In the 24-minute audio, Abu Bakr al-Baghdadi said airstrikes by the international coalition only increased Isil's resolve. The message was al-Baghdadi's first since May and comes amid battlefield setbacks assailing Isil.
Meanwhile, a US-backed coalition of rebels in Syria - including Syrian Kurdish, Arab and Christian groups - captured a major dam on the Euphrates River from Isil as part of the coalition's march on Isil-held areas in northern Syria. The coalition, known as Syria Democratic Forces, and dominated by the main Kurdish militia in Syria known as YPG, or People's Protection Units, has become a main force in fighting Isil.
Isil has come under pressure in Syria and Iraq. It lost the town of Sinjar in Iraq last month and areas across the border in Syria at the same time. Iraqi government troops are also advancing in the Islamic State-held city of Ramadi, the provincial capital of the sprawling Anbar province, Iraq's Sunni heartland.
Air strikes by the US-led coalition and Russia have also destroyed Syrian oil facilities and killed several Isil leaders in recent weeks.
"It is unprecedented in the history of our Ummah (Islamic nation) that all the world came against it in one battle, as it is happening today. It is the battle of all the disbelievers against all the Muslims," al-Baghdadi said.
He said the US-led alliance does "not scare us... nor do they scatter our resolve because we are the victors in any event."
Al-Baghdadi also taunted the United States for not putting boots on the ground.
"They do not dare to come, because their hearts are full of fear from the mujahideen," or holy warriors, he said.
"America and its allies dream of destroying the caliphate through their proxies and henchmen, and whenever an alliance fails or a tail is cut, they hasten to establish another, until they recently declared the Salouli [Saudi] alliance that was falsely called Islamic," al-Baghdadi added.
If the Saudi-led alliance was truly Islamic, then it would fight the Syrian army and its Russian "masters," as well as Shiites and Jews, al-Baghdadi said.
In mid-December, Saudi Arabia announced the new, 34-member alliance against terrorism, to be based in the kingdom's capital, Riyadh.
But Shiite powerhouse Iran is not part of the new coalition; neither are Iraq and Syria, whose forces are battling to regain ground from the Islamic State group and whose governments are allied with Tehran.
In the audio, al-Baghdadi also warned nations taking part in the war against Isil by saying: "We promise you, God permitting, that whoever participates in the war against the Islamic State will pay the price dearly."
He threatened Israel by saying, "we haven't forgotten you" and "we are getting closer to you" every day.
To Israeli Jews, he said that they "will hide behind trees and stones" from Isil.
He also urged Muslims world over to join the Isil fight, saying it was their Islamic duty to rise up everywhere.
The authenticity of the audio could not be independently confirmed but it was posted on Isil-affiliated websites and Twitter as past Isil messages.
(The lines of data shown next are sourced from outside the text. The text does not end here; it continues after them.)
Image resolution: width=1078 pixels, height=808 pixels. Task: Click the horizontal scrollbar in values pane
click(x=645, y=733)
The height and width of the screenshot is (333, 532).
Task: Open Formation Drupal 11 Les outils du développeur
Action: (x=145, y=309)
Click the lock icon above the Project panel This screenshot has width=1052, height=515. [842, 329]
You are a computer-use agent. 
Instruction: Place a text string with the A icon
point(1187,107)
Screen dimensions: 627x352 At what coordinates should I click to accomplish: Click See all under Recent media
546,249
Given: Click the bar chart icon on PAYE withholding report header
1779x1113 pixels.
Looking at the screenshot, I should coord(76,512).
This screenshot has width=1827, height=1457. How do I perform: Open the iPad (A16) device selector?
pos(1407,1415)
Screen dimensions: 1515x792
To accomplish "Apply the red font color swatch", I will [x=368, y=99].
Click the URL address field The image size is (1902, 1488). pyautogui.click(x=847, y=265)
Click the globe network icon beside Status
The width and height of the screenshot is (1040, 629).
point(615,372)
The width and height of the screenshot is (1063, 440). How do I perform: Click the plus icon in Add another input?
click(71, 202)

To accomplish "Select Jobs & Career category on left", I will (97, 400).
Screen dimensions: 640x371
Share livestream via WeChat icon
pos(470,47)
Also, it was produced by the al-Furqan Media Foundation, Isil's media arm.
Elsewhere in Syria yesterday, a UN-sponsored deal to evacuate more than 2,000 Isil fighters and other militants from rebel-held parts of south Damascus has been delayed, a body that monitors the war said yesterday, a day after a rebel leader was killed.
Buses were due to transport the fighters to Raqqa, in northern Syria. But the deal fell through after the Jaysh al Islam rebel group's leader Zahran Alloush, through whose territory the convoy had been granted safe passage, was killed in an air strike on Friday, the broadcaster said.
The arrangement was the first of its kind between the Syrian authorities and Isil. It would have marked a significant show of strength by the government of president Bashar al-Assad, increasing its chances of reasserting control over a strategic area near the centre of the capital.
The evacuation had been expected to take place yesterday, but was delayed as there was now no secure territory for militants to pass through.
A years-long government siege of parts of Damascus controlled by a patchwork of rebel groups - of which Jaysh al Islam is the largest - has impeded the flow of food and humanitarian aid, starving many people to death in what Amnesty International has described as a war crime.
The UN and foreign governments have stepped up efforts to broker local ceasefires and safe-passage agreements towards a wider goal of ending Syria's civil war, in which more than 250,000 people have been killed in nearly five years of fighting.
On December 18, the UN Security Council unanimously approved a resolution endorsing an international road map for a Syrian peace process, a rare show of consensus among major powers.
In contrast to other non- Jihadist rebels, Isil has been totally opposed to any deal with the Assad government.